Here are some things you can do in Les 2 Alpes. Go to Crepes a Go-Go for all manner of mountain meals including of course, crepes. Visit the charcuterie, go ice skating, go swimming, go to the cinema, do après at Pano bar, have dinner on a glacier after riding the inner mountain funicular, cheese out on fondue, tartiflette and raclette. Drink copious amounts of red wine, it's seriously good and usually way better priced because the French generally keep the best in country.
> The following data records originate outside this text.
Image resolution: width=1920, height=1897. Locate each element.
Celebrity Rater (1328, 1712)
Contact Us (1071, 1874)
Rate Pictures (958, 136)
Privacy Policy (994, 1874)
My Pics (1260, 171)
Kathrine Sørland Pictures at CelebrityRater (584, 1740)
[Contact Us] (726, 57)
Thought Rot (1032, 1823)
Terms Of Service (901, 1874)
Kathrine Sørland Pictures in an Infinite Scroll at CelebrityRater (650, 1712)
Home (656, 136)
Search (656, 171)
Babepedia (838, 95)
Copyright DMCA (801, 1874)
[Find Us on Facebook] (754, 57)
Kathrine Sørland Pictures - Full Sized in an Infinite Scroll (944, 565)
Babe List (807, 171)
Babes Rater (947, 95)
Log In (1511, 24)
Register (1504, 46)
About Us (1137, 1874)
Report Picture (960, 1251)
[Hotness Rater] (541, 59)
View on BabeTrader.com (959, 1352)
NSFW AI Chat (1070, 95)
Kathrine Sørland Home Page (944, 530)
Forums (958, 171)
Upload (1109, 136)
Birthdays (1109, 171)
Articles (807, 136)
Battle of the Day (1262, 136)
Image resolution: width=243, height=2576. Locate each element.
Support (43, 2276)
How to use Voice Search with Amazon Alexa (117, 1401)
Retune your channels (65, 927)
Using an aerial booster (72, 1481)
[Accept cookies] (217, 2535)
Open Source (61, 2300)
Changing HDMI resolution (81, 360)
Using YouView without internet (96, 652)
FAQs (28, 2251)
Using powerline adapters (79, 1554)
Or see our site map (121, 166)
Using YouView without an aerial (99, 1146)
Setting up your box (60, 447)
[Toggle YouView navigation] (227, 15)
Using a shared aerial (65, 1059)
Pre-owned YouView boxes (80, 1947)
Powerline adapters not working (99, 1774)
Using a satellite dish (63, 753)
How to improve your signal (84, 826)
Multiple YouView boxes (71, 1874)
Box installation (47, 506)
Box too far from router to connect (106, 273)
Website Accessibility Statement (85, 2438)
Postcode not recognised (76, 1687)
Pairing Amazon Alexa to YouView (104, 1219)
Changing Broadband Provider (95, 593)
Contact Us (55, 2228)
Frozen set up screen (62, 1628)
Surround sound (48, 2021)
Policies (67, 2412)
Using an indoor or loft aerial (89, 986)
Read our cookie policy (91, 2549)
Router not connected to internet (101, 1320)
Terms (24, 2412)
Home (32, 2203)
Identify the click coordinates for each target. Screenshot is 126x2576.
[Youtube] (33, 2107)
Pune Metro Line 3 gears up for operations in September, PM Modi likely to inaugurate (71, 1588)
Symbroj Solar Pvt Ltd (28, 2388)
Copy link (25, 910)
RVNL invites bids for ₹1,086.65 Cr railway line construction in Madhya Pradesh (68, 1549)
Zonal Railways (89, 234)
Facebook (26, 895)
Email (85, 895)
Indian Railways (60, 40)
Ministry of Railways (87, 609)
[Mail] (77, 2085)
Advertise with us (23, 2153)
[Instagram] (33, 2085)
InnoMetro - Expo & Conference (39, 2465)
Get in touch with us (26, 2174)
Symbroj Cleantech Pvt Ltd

Here's the obvious thing you can do in the Alpes: ski. I'm a snowboarder so ignoring the boring rivalry for a moment, and for the sake of keeping my word count the tiniest bit lower, I will refer to it in general as riding. No not horse riding. Riding-a-board-or-skis. This is one of the best resorts in the world for terrain with all levels and interests catered to. You can hike up la grave with a guide and do some big back country riding, find some tree runs to slide through, stick to the wide variety of planned pistes and get in the park and tap the gnar button. Or in my case wuss out, head to the baby park, feel decidedly average, get annoyed with yourself and then wipe out on a jump before trying a big jump to get your balls back. Somehow it worked. I love snowboarding, I find that rhythmic swish and carve of edge against powder so addictive. I have to find more ways to be out there because I love it so much. And the culture that goes with it- of people just supporting each other, enjoying the sport and life a lot more than were they stuck to a computer 5 days a week. We have a lot to learn from the average ski bum.